Saturday, April 15, 2017

When the World is too much to take


On March 19 the Tulsa World ran an opinion piece from Allison Moore, a Muslim member of the Tulsa World's “Community Advisory Board.” It was titled: Why not hate? Your own health may be at risk.


Most of it was innocuous, citing health studies that suggest hating people leads to mental and physical illness for the individual who hates. But her first paragraph was more than any rational person should have to take:


     Our current national and political climate has developed into a fiery      storm of hate and fear rhetoric. African-Americans, Hispanics, gays,      women Jews, and Muslims have felt victimized. Conservative white        nationalists [i.e. Neo-Nazis who support Trump – she means all of        you who are white and support Trump] also feel threatened as our        nation comes to terms with its growing diversity and the shifts in          power. In the midst of this chaos, the Southern Poverty Law Center      reports a rise in hate groups and hate incidents.

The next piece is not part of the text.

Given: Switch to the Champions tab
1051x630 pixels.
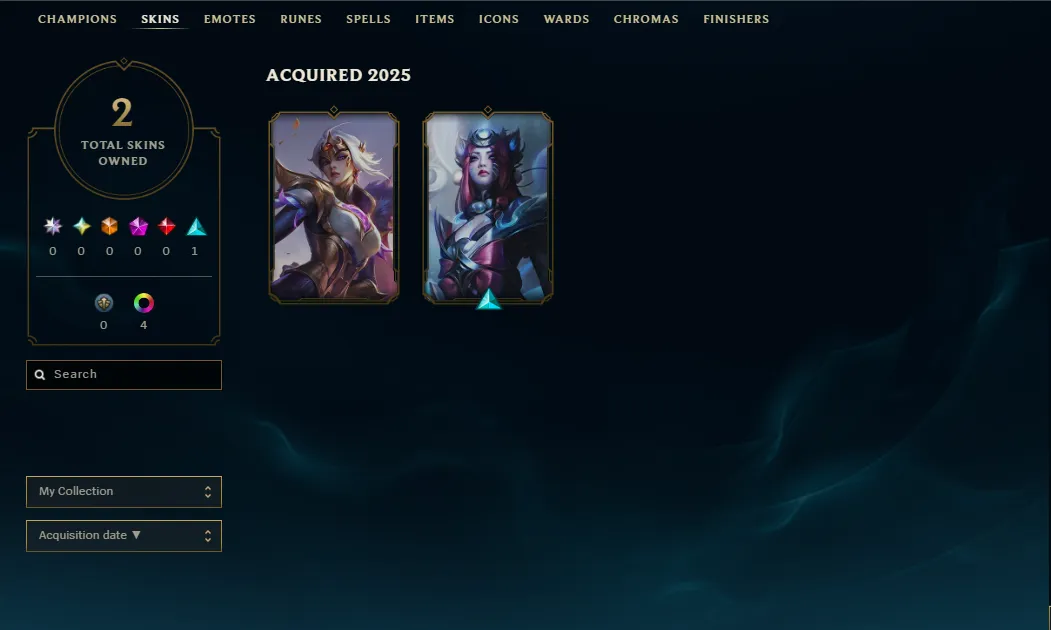Looking at the screenshot, I should click(77, 19).
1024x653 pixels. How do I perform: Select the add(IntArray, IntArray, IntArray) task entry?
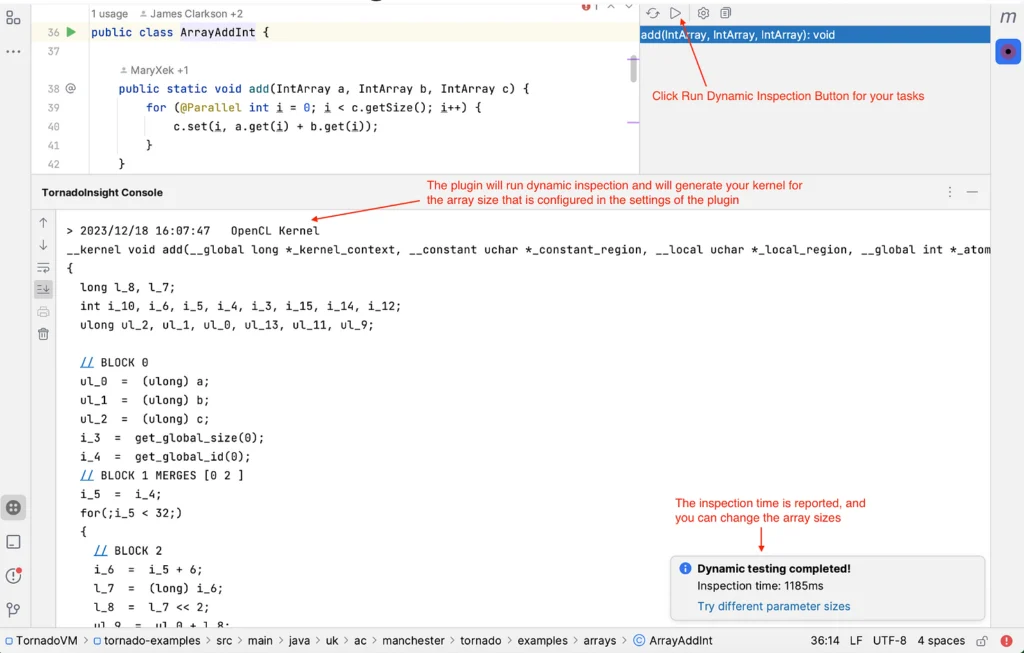tap(738, 35)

The Southern Poverty Law Center (SPLC) authored a 2009 report stating that returning Afghanistan and Iraq war veterans, pro-life activists, and Ron Paul supporters should all be placed on a government watch list for potential domestic terrorism. This report was adopted by the Obama administration's Department of Homeland Security.

The SPLC produces a “hate map” of extremist groups in the United States that once included the Family Research Council (FRC) in Washington, D.C.   The reason for placing the FRC on its “hate map” was that the FRC opposes gay marriage and supports traditional family values. In 2012 a gunman named Floyd Corkins used the SPLC "hate map” to enter the FRC's Washington office and shoot up the lobby and wound a security guard. SPLC has since deleted the FRC from their map. The Southern Poverty Law Center has no credibility.

Recently, Jewish community centers across the Untied States have received bomb threats. All of them turned out to be hoaxes. The media were quick to link the threats to the Trump presidency. Recently, Juan Thompson of Saint Louis was arrested for making these threats. Juan is a black male who hates Donald Trump. Sorry, Allison Moore.

On March 22, three days after Allison Moore's lecture in the World, a British Muslim man, Khalid Masood, used his car to kill four people and then used a knife to stab a police officer to death near Parliament before being shot by police.

  A Muslim woman walks nonchalantly past one of the victims on Westminster Bridge in London

This Palm Sunday, Muslim radicals blew up two Egyptian Coptic Churches, killing a total of 44 and injuring 100. The Muslims who did this heinous act at the beginning of Holy Week did so to strike fear in the hearts of Egypt's Christian community, a community that pre-dates Islam in Egypt.

On December 13, 2015, Allison Moore penned another opinion piece for the Tulsa World in which she resents the way Muslims are viewed after some of them commit acts of terror.

Here is an excerpt:

In the U.S., you are two to three times more likely to die from a white supremacist than a radical Muslim. According to The New York Times, since 9/11, 215,000 Americans have been murdered, and in another report only 89 have been killed by people professing to be of the Muslim faith. Today, your odds of dying in a terror event are less than 1 percent. Yet the American public receives a barrage of nightly reports about ISIS and al-Qaida. While these groups are serious threats, and interestingly enough these two groups have killed more Muslims then Christians, you are more likely to die by being shot by a family member or a friend, in a car crash, due to surgery complications or from the effects of eating too much food than from terrorism.

So you see, folks, you're just too uptight about Islam.

Members of Allison Moore's Muslim religion are killing us! And yet she dares lecture us about hatred! No Muslim has the right to lecture non-Muslims about intolerance today!